Element and text location data:

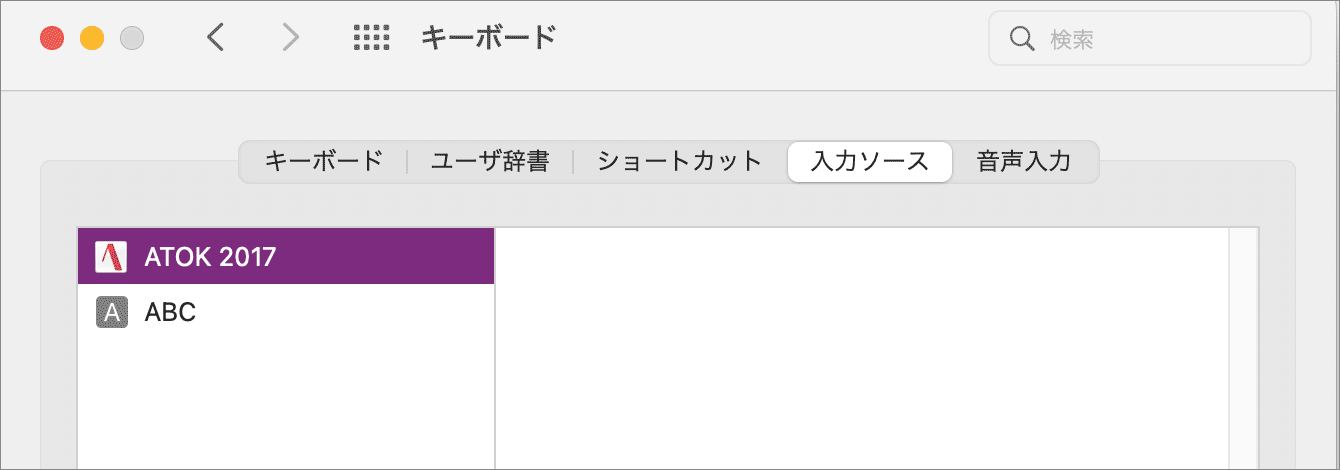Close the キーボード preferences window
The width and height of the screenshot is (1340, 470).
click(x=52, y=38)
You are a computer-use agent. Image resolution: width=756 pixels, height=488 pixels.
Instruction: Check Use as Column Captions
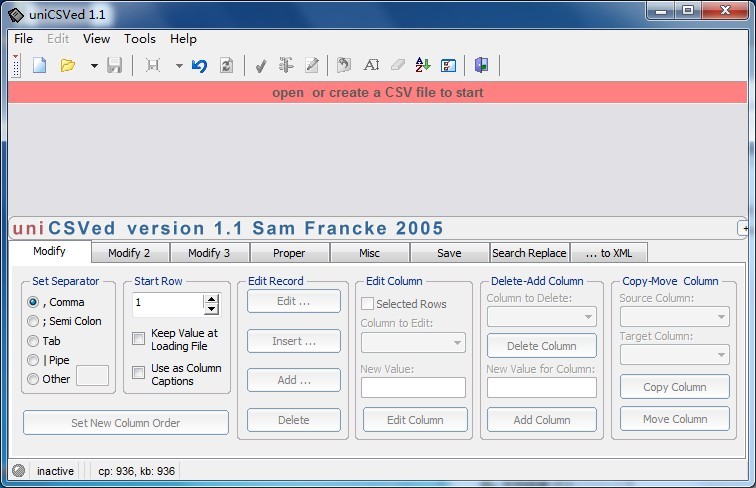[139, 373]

Task details >> Rewrite all of the records, changing "computer-use agent" to "GUI agent" and keeping everything else the same. Leave the pictures out of your answer.

Answer to this task >>
Close the キーボード preferences window
The width and height of the screenshot is (1340, 470).
click(x=52, y=38)
You are a GUI agent. Image resolution: width=756 pixels, height=488 pixels.
Instruction: Check Use as Column Captions
[139, 373]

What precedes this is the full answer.